* _MATERIAL SUPPLIED_

^^^^

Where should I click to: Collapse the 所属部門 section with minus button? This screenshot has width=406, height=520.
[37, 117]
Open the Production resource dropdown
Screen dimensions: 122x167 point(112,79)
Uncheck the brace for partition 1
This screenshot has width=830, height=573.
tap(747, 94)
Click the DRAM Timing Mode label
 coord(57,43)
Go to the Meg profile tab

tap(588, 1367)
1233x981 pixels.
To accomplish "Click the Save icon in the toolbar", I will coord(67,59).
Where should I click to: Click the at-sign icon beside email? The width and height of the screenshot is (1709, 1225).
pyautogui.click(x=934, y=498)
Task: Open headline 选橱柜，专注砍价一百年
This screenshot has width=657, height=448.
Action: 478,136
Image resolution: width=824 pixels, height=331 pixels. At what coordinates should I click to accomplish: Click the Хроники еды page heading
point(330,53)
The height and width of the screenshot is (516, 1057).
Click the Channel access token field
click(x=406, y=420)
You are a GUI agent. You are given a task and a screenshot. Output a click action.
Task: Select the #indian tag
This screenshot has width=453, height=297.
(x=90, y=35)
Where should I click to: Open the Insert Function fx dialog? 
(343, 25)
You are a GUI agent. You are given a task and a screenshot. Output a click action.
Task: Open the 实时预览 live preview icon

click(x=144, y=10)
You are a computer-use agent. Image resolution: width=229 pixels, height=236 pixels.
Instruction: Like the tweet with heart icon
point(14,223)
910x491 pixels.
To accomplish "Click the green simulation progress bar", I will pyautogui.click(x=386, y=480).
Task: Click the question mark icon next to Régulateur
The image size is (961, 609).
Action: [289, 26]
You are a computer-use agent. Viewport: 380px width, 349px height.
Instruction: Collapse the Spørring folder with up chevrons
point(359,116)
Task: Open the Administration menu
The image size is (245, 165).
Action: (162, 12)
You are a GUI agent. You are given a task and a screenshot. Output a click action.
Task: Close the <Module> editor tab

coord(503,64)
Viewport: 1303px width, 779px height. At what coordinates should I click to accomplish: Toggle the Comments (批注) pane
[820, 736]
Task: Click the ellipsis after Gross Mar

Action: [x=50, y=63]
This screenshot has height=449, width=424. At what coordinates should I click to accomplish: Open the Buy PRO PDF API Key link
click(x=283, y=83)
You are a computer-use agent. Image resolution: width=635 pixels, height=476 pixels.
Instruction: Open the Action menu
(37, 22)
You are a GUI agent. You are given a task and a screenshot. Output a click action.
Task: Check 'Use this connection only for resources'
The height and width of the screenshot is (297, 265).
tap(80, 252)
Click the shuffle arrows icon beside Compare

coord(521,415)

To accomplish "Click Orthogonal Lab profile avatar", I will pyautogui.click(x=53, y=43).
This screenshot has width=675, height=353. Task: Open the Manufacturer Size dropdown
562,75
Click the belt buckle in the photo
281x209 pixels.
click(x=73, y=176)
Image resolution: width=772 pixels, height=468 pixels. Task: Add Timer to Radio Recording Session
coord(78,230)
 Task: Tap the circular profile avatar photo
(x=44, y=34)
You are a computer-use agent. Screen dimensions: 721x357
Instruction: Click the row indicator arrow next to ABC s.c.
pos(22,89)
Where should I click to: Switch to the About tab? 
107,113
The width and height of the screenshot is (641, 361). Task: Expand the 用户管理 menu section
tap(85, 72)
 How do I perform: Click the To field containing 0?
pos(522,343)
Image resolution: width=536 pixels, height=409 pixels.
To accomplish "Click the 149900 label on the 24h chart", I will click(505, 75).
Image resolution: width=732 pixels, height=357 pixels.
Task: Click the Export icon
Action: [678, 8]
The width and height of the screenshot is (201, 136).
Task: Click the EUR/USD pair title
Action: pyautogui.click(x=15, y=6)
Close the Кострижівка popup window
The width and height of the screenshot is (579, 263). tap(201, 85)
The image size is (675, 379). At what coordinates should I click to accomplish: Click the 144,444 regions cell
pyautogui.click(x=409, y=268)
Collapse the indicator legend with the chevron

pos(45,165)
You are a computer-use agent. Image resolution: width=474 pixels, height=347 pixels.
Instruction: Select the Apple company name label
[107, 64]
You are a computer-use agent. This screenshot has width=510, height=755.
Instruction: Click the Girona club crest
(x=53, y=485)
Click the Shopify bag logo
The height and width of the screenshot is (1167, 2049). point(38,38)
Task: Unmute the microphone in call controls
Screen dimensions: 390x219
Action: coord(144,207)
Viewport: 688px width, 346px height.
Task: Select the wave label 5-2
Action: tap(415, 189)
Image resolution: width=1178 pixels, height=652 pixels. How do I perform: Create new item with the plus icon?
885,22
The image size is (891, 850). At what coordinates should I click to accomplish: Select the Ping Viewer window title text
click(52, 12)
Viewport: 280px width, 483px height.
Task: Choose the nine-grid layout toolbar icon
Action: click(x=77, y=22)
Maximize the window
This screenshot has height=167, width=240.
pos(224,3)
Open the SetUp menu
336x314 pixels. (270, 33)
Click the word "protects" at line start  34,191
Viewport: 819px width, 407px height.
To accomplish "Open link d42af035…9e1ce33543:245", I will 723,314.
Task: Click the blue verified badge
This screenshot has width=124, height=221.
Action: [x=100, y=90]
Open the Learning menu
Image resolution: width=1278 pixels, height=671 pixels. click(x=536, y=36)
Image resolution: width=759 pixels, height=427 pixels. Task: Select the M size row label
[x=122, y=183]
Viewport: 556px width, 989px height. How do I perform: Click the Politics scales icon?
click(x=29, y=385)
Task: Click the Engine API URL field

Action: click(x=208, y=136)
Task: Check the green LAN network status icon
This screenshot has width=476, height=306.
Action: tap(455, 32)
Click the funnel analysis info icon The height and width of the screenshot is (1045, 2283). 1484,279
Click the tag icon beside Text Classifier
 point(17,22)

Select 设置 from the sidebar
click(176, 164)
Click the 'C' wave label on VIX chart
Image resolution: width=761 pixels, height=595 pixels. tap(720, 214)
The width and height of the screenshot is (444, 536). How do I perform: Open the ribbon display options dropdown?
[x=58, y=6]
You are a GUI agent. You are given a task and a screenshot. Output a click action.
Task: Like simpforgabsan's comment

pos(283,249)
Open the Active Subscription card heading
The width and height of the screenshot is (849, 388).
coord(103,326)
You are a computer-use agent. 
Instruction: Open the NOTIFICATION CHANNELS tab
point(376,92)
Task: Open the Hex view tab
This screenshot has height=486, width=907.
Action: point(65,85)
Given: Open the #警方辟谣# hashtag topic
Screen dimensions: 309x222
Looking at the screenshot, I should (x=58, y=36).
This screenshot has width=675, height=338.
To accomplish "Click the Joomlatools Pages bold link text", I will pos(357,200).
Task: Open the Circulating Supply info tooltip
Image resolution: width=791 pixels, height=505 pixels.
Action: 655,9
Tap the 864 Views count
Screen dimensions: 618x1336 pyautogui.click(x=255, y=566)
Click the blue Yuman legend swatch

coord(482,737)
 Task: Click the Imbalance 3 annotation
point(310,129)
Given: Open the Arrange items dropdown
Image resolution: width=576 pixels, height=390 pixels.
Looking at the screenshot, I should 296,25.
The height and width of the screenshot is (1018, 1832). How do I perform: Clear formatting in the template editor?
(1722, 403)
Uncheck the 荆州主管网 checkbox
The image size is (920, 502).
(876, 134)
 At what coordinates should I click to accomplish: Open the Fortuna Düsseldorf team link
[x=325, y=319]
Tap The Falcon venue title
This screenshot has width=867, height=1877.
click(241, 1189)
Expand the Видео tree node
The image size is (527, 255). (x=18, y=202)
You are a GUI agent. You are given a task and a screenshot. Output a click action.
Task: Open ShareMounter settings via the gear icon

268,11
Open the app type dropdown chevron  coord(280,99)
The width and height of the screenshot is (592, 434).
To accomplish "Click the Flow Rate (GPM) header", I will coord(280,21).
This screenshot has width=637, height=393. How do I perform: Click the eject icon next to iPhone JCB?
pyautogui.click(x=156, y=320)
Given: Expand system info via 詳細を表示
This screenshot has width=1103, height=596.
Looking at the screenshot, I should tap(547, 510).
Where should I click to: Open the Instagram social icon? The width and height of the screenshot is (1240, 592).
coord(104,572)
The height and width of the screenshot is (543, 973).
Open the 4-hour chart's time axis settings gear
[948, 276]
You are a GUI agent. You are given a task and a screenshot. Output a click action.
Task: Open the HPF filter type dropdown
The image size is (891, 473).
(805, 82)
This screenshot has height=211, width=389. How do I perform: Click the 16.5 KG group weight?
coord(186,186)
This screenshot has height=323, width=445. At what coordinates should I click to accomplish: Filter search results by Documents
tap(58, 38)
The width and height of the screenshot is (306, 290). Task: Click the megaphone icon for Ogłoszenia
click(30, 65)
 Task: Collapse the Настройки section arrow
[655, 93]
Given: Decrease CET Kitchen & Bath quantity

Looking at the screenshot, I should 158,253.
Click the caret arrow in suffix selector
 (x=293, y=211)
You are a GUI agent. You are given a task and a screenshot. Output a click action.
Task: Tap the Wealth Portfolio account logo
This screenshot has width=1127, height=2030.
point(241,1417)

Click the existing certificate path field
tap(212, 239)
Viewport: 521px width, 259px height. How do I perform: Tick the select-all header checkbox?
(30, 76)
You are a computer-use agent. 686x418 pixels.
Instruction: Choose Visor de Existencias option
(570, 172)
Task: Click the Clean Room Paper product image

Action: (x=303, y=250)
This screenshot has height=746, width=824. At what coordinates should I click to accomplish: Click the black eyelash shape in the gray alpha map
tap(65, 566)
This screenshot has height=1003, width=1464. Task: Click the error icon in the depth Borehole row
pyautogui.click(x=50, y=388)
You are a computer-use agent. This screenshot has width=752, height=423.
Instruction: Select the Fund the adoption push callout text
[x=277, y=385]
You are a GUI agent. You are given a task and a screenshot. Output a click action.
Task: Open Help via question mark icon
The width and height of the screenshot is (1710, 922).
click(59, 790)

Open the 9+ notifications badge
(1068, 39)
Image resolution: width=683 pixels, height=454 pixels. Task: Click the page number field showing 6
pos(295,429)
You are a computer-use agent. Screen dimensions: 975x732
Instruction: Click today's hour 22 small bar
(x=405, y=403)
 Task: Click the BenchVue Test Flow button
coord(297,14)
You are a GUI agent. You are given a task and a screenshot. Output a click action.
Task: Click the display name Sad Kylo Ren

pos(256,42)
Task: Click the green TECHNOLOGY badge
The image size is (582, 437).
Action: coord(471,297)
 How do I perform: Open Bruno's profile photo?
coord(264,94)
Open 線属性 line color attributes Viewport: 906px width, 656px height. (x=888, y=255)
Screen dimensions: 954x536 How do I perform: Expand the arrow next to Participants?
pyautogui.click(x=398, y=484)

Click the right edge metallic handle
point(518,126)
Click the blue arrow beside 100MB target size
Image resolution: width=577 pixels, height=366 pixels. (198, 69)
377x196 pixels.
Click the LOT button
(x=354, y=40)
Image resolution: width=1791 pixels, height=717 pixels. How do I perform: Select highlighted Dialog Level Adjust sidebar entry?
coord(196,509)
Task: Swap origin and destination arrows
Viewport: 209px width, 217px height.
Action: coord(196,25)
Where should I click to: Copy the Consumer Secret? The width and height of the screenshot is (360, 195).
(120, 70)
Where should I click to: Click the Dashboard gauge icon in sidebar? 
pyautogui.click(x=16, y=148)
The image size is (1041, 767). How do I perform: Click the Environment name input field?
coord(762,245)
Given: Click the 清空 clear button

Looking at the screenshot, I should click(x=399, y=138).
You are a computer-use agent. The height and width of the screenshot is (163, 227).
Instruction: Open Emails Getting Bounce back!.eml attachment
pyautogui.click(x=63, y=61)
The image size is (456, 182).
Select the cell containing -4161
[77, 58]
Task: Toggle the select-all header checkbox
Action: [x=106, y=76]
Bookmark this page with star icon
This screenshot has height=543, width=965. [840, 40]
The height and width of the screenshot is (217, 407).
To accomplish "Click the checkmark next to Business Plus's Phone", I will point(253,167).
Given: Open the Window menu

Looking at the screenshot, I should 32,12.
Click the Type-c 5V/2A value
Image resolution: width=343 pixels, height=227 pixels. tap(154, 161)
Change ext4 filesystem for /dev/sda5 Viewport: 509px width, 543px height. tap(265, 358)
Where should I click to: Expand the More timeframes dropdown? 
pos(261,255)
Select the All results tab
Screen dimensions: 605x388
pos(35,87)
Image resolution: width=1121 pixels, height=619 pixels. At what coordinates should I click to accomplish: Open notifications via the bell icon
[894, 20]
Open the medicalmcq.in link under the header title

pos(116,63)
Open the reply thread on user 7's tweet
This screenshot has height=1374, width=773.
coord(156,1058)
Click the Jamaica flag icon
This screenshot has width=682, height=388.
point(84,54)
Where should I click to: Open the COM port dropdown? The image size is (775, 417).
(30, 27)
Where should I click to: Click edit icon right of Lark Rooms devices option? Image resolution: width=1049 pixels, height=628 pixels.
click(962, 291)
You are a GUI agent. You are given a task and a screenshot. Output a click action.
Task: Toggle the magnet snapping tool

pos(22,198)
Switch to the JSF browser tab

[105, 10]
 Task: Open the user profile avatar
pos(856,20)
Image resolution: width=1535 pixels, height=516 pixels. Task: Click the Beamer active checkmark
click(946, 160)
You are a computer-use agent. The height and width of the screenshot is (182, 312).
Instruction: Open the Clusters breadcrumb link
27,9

^^^^

* _TASK DETAILS_
Working through the records, copy each line in which the word "info" appears.

* _SOLUTION_
Click the funnel analysis info icon The height and width of the screenshot is (1045, 2283). 1484,279
Task: Open the Circulating Supply info tooltip
Given: Expand system info via 詳細を表示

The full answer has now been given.